EXERCISES:
#1 List every monetary amount given in Swedish kronor (SEK) in the passage on Ericsson's quarterly results.
#2 Extend the passage on Ericsson's quarterly results by continuing it after its final sentence.

Reported numbers for the second quarter 2010 exclude restructuring charges of SEK 2.0 b., while reported numbers for the second quarter 2011 include restructuring charges of SEK 1.7 b. Of the charges, SEK 1.3 b. relates to headcount reductions in Sweden in mainly sales and administration. The cost reduction program was concluded and agreed with the unions in mid-June with a higher than targeted outcome on voluntary redundancies and a larger share of early retirements. All in all, the activities will result in a run-rate reduction with full impact in the fourth quarter 2011. Pay-back time is estimated at 2.5 years.

In the report for the fourth quarter 2010 Ericsson estimated restructuring charges for 2011 of approximately SEK 2 b. Restructuring charges for 2011 are now estimated to approximately SEK 3 b. due to the larger scope of the reductions in Sweden.  

Gross margin in the quarter was down year-over-year at 37.8% (39.0%), and was slightly down from 38.5% sequentially. Restructuring charges related to activities in Sweden of SEK 0.1 b. impacted cost of sales. Year-over-year, margins were negatively impacted by 3G rollouts in India as well as network modernization projects in Europe. A lower share of services revenues had a positive impact. Sequentially, margins were negatively impacted by a change in project mix with a higher proportion of services, especially network rollout. In the first quarter 2011, sales and margins were positively impacted by a one-off revenue from the sale of patents of SEK 0.3 b.

SUPPLIED RECORDS:
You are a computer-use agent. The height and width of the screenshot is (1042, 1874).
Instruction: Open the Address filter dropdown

...

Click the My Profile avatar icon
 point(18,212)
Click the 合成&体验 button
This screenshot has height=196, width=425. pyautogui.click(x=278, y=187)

RESULTS FOR EACH TASK:
#1 SEK 2.0 b., SEK 1.7 b., SEK 1.3 b., SEK 2 b., SEK 3 b., SEK 0.1 b., SEK 0.3 b.

#2
The network modernization projects in Europe, with their lower margins, will accelerate during the second half of 2011. Average project duration is expected to be18-24 months.

Total operating expenses amounted to SEK 15.8 (13.9) b. R&D expenses amounted to SEK 8.1 (7.1) b., an increase by 14% year-over-year. The increase is a result of the planned higher investments in radio, such as TD-LTE and IP as well as the acquired LG-Ericsson operations. Selling and general administrative expenses (SG&A) amounted to SEK 7.7 (6.8) b., an increase by 15% year-over-year, representing 14% of sales. Excluding restructuring charges of SEK 1.2 b. related to activities in Sweden the SG&A to sales ratio was stable sequentially at 12% and down 2%-points year-over-year.

Other operating income and expenses amounted to SEK 0.2 (0.5) b. in the quarter.

Operating income, excluding joint ventures, decreased to SEK 5.0 (5.3) b. in the quarter negatively impacted by the one-off restructuring charge of SEK 1.3 b related to reduction of staff in Sweden. As a result, operating margin decreased to 9.2% (11.1%) year-over-year. Excluding the one-off restructuring charge operating margin amounted to 11.6%.

Ericsson's share in earnings of joint ventures, before tax, amounted to SEK -0.8 (-0.1) b., compared to SEK -0.5 b. in the first quarter 2011. Ericsson's share in Sony Ericsson's loss was SEK -0.2 b. and in ST-Ericsson SEK -0.7 b.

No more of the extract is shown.